##### TEXT SECTION #####

3.1. Delivery of growth factors
EGF, PDGF, FGF2, keratinocyte growth factor (KGF) , transforming growth factor‐β (TGF‐β), insulin‐like growth factor (IGF), vascular endothelial growth factor (VEGF), granulocyte macrophage colony stimulating factor (GM‐CSF), and connective tissue growth factor (CTGF) are the main growth factors correlated with the wound healing process of skin . Growth factors usually have short half‐life time leading to a rapid deactivation at local wound beds in the body and resulting in a low efficacy. In order to enhance the efficacy of growth factor delivery systems, some bioactive and biodegradable matrixes including extracellular matrixes, have been used as carriers .
EGF is one of the most common growth factors used for treating skin wounds. Succinoylated dextrin (~85,000 g/mol; ~19 mol% succinoylation), a clinically well‐tolerated polymer, was used to deliver EGF and led to sustained release of free recombinant human EGF over time (52.7% release after 168 h) . Using a layer‐by‐layer assembly technique, EGF was successfully encapsulated using poly(acrylic acid) (PAA)‐modified polyurethane (PU) films  or chitosan and alginate films . Johnson and Wang treated the full‐thickness wounded mice with a heparin‐binding epidermal growth factor coacervate delivery system, and the results exhibited the enhanced migration of keratinocytes with retained proliferative potential, forming a confluent layer for regained barrier function within 7 days . Chitosan‐based gel formulations containing egg yolk oil and EGF are better alternatives compared to Silverdin® (1% silver sulfadiazine), given their significant difference (
Recently, it has been increasingly recognized that biodegradable and biocompatible scaffolds incorporated with multiple growth factors might serve as the most promising medical devices for skin tissue regeneration. Beyond drug delivery, BC hydrogel is used to deliver bFGF, EGF, and KGF with modifications of different extracellular matrices (ECMs; collagen, elastin, and hyaluronan) .
3.2. Delivery of peptides
Current therapeutic regiments of wounded patients are static and mostly rely on matrices, gels, and engineered skin tissue. Accordingly, there is a need to design next‐generation grafting materials to enable biotherapeutic spatiotemporal targeting from clinically approved matrices. Peptides are good candidates for controlling wound infections. A drug carrier system was designed for delivering an insect metalloproteinase inhibitor (IMPI) drug to enable treatment of chronic wound infections . Poly(lactic‐co‐glycolic acid) (PLGA) supplies lactate that accelerates neovascularization and promotes wound healing. Delivery systems of LL37 peptide encapsulated in PLGA nanoparticles (PLGA‐LL37 NP) were evaluated in full‐thickness excisional wounds. A significantly higher collagen deposition, re‐epithelialized and neovascularized composition were found in PLGA‐LL37 NP‐treated group.

#####

▶ _ACTIVITY 1_:
From the section on growth factor and peptide delivery, reproduce word for word the passage that begins with "3.1. Delivery of" and ends with "as carriers .".
▶ _ACTIVITY 2_:
According to the section on growth factor and peptide delivery, what does PLGA supply that speeds up neovascularization?

##### INFORMATION PROVIDED #####

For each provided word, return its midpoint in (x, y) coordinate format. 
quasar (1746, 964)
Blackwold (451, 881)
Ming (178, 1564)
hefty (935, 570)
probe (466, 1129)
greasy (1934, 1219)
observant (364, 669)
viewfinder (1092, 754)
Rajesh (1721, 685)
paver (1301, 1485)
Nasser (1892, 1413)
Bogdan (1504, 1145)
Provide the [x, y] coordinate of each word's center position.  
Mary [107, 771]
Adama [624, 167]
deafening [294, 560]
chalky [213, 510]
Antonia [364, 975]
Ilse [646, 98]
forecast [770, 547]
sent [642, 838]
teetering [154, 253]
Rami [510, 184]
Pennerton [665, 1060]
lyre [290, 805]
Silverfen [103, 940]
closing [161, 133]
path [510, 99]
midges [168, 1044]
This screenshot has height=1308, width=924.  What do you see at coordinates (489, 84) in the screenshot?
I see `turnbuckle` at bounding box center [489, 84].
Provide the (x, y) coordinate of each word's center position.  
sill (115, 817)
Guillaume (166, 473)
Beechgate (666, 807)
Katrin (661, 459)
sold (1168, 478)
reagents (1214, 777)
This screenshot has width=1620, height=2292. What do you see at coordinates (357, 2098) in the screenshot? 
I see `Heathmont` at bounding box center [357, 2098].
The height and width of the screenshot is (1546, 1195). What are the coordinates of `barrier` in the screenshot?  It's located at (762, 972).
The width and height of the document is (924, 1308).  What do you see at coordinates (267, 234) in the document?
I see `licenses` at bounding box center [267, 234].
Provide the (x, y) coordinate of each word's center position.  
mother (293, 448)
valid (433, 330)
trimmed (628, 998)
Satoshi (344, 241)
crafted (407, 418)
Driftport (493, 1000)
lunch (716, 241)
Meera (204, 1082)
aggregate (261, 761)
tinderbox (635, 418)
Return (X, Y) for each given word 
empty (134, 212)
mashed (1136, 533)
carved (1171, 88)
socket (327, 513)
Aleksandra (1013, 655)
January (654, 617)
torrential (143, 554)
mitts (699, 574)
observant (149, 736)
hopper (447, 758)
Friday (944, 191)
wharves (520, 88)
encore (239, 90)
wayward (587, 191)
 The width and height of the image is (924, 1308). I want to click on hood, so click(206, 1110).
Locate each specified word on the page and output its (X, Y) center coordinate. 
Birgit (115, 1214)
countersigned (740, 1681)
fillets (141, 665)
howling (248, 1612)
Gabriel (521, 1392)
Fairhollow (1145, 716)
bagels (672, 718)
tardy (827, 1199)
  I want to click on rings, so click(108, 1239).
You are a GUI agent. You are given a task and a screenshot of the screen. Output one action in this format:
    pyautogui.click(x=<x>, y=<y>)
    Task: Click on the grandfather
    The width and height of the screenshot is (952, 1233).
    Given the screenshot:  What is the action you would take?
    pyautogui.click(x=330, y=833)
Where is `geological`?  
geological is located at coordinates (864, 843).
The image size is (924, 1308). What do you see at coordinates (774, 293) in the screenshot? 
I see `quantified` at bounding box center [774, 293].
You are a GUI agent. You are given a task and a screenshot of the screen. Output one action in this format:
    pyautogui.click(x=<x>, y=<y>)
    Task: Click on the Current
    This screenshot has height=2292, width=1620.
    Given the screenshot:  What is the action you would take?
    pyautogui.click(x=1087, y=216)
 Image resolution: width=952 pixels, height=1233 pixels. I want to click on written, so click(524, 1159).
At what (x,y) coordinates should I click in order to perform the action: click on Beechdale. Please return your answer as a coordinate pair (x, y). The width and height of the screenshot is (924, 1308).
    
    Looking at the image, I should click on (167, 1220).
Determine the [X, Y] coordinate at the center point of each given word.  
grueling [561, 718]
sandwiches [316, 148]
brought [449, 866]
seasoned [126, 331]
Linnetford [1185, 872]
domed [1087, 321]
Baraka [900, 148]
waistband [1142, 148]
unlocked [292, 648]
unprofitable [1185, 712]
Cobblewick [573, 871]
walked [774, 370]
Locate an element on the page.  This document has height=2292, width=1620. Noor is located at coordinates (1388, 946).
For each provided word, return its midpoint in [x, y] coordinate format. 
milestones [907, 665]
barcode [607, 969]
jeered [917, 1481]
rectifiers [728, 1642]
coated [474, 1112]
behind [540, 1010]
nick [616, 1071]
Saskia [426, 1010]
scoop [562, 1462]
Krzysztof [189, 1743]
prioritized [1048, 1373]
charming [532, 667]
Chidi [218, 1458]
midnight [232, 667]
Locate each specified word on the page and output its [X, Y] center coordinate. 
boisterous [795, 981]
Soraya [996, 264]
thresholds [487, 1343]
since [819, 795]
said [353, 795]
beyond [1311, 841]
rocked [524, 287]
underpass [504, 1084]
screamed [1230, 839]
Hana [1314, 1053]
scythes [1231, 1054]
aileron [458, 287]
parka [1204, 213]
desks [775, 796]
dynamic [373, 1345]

#####

▶ _WORKED SOLUTION 1_:
3.1. Delivery of growth factors
EGF, PDGF, FGF2, keratinocyte growth factor (KGF) , transforming growth factor‐β (TGF‐β), insulin‐like growth factor (IGF), vascular endothelial growth factor (VEGF), granulocyte macrophage colony stimulating factor (GM‐CSF), and connective tissue growth factor (CTGF) are the main growth factors correlated with the wound healing process of skin . Growth factors usually have short half‐life time leading to a rapid deactivation at local wound beds in the body and resulting in a low efficacy. In order to enhance the efficacy of growth factor delivery systems, some bioactive and biodegradable matrixes including extracellular matrixes, have been used as carriers .

▶ _WORKED SOLUTION 2_:
Lactate.